Request 1 -> Render as a JSON list of strings everything in the rows from the line containing "1919x1079 pixels. At" down to the line containing "pos(392,512)", one string per line, omitting blank lines and leaving out the pictures.

Quoted passage ->
Taking lessons from Colossians 3, Chip Ingram uncovers how we can cultivate spiritual intimacy and enjoy a thriving marriage relationship.
Many couples find it difficult to develop intimacy. Not just physical and emotional intimacy, but something even more foundational to the marriage: spiritual intimacy — an experience of moving closer to God as you grow closer to one another.
In this article, I reveal 4 ways to cultivate spiritual intimacy in marriage for a thriving relationship. If you want to jump to the 4 points, use the links below.
As married couples, a lot of us are exhausted and out of ideas to create spiritual intimacy in our relationship. It might feel too vulnerable to seek God together, or you might be in a season where you aren’t interested in any kind of intimacy. Also, many of us have gotten to the point where we’ve resigned ourselves to going through the motions.
It’s easier that way. Things are fine. And fine is okay, right?
But that’s now how God designed marriage!
He is a sovereign Creator and He created marriage to be the picture of Jesus and His bride. Is that how you’d describe your union? Are you thriving? Or could you improve in this area?
WHY SPIRITUAL INTIMACY IS HARD
The underlying difficulty behind loving anyone is reconciling how you see yourself and how you feel God sees you. Because if you don’t understand and accept that you are truly loved as you are — not for how you seem, not for how you perform, not for what you have done, not for what you have accomplished — you will strive to validate yourself in every connection.
You can’t give away something you don’t have. People who have successful marriages do not strive to persuade their partners to make their lives work. They understand:
I am already chosen, I am holy, I am deeply, unconditionally loved. And out of that, out of His love for me, I love my mate.
It is possible to believe that truth and for it to impact your relationship. I’ve seen it and I’ve lived it!
Below, we’ll uncover the lessons that can get you there, all from Colossians 3. Building this foundation will inject incredible freedom and grace into your marriage relationship.A major source of marital problems is not grasping God's love for YOU. If you don't understand and accept that you are truly loved as you are, you will strive to validate yourself in every connection. Click To Tweet
SEASONS OF MARRIAGE
Different seasons of life bring new challenges to the marriage relationship. Of course, sometimes it’s simply harder to keep love alive than others.
- Are you tired of trying to find new ways to help your partner be a better person?
- Are you out of ideas for getting her more interested in physical intimacy?
- Do you feel exhausted considering ways to improve communication?

Records provided ->
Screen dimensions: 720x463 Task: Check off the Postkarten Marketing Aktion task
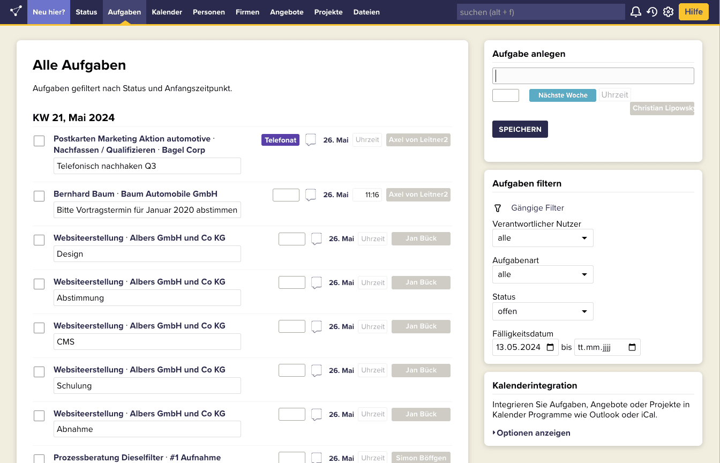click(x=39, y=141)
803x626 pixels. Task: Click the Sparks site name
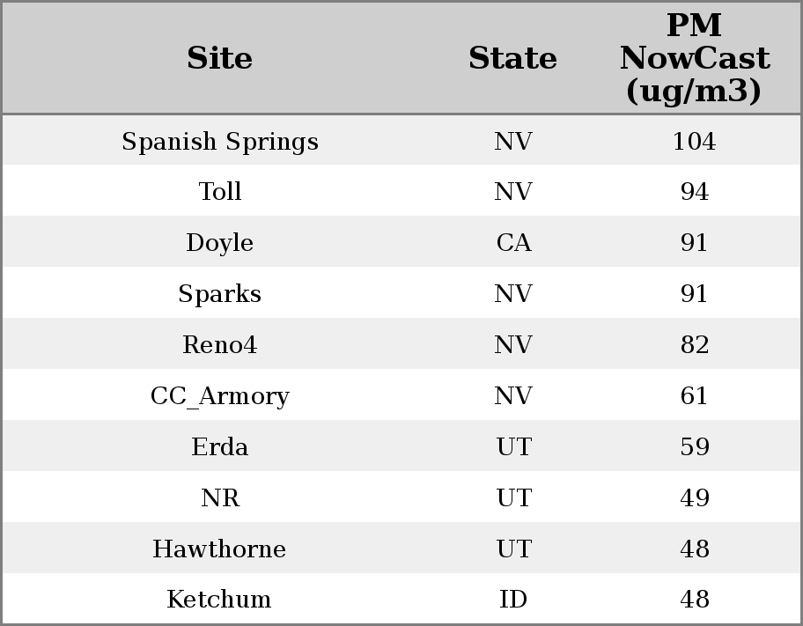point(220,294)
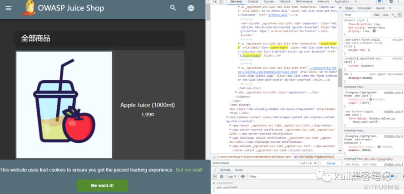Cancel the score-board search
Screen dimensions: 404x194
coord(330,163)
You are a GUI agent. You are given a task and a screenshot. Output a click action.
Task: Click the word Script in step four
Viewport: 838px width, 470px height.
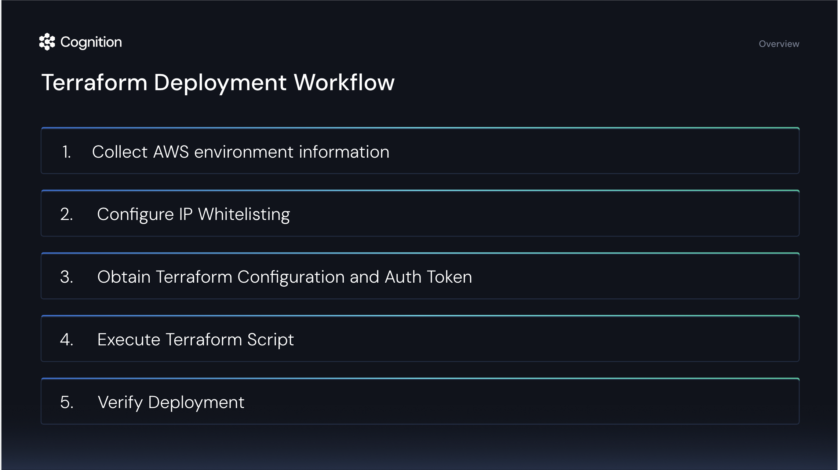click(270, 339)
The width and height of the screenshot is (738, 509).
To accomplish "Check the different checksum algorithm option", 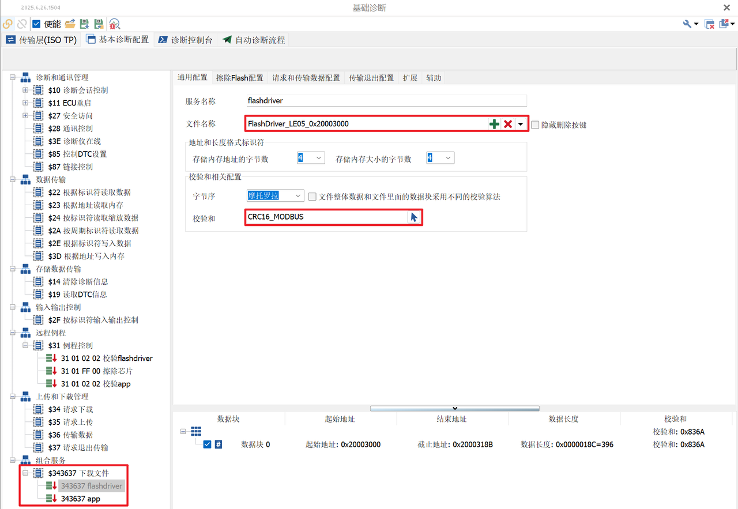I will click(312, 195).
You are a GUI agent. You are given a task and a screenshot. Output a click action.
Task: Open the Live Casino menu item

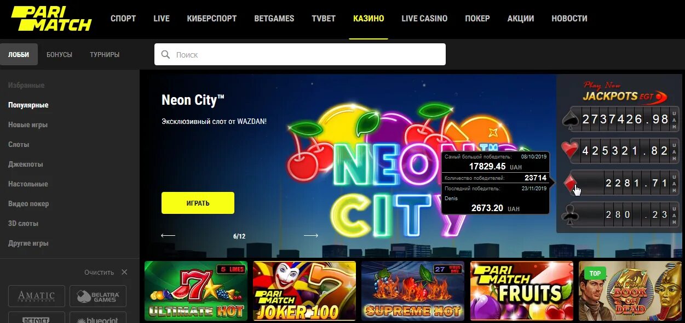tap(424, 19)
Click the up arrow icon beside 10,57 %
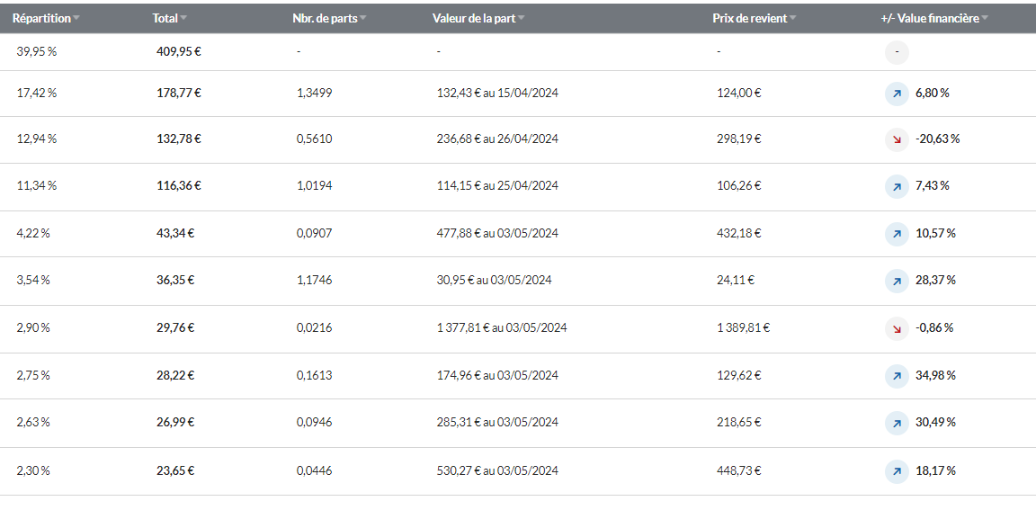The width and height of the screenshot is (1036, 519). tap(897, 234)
...
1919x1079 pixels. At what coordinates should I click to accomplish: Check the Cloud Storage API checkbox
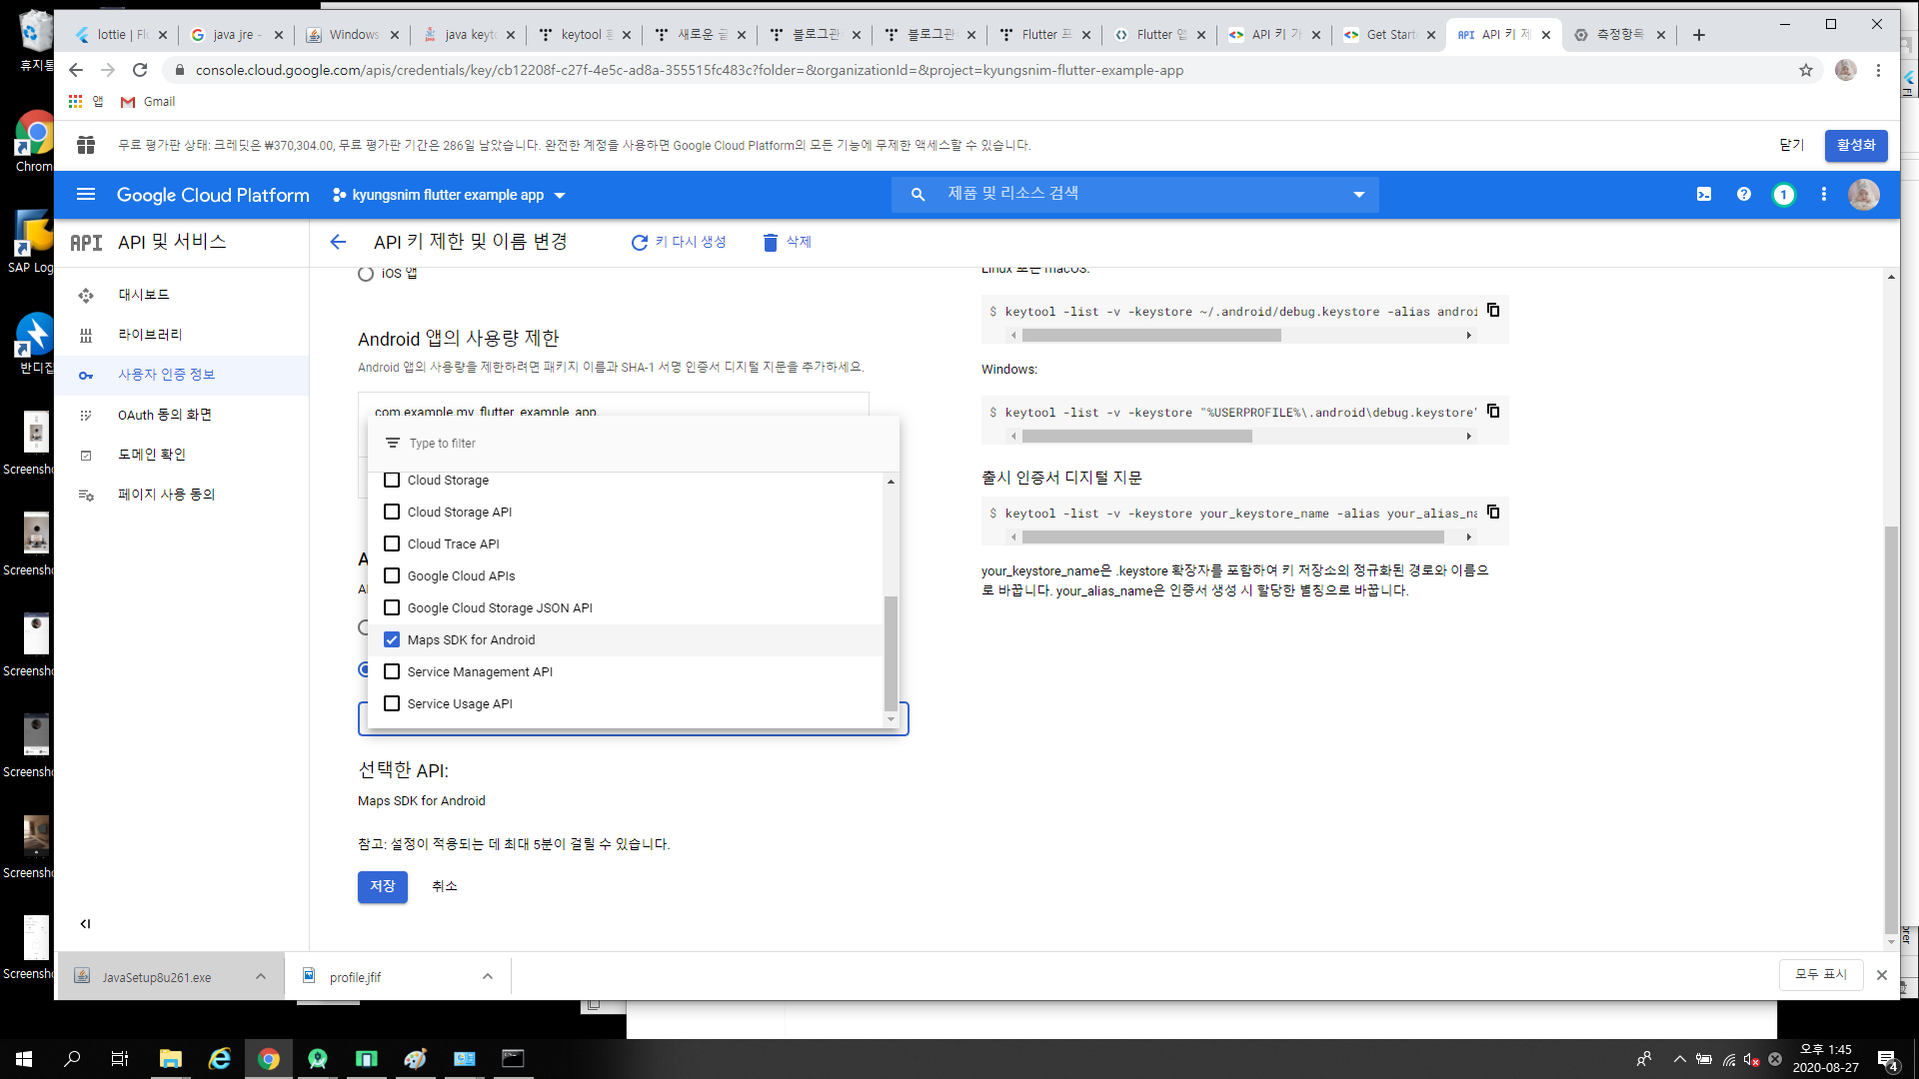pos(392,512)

Request 2 -> From the passage on spiritual intimacy in marriage, return everything from "It is possible" down to "a better person?", copied word for word.

Worked solution 1 ->
[
  "1919x1079 pixels. At what coordinates should I click to accomplish: Check the Cloud Storage API checkbox",
  "pos(392,512)"
]

Worked solution 2 ->
It is possible to believe that truth and for it to impact your relationship. I’ve seen it and I’ve lived it!
Below, we’ll uncover the lessons that can get you there, all from Colossians 3. Building this foundation will inject incredible freedom and grace into your marriage relationship.A major source of marital problems is not grasping God's love for YOU. If you don't understand and accept that you are truly loved as you are, you will strive to validate yourself in every connection. Click To Tweet
SEASONS OF MARRIAGE
Different seasons of life bring new challenges to the marriage relationship. Of course, sometimes it’s simply harder to keep love alive than others.
- Are you tired of trying to find new ways to help your partner be a better person?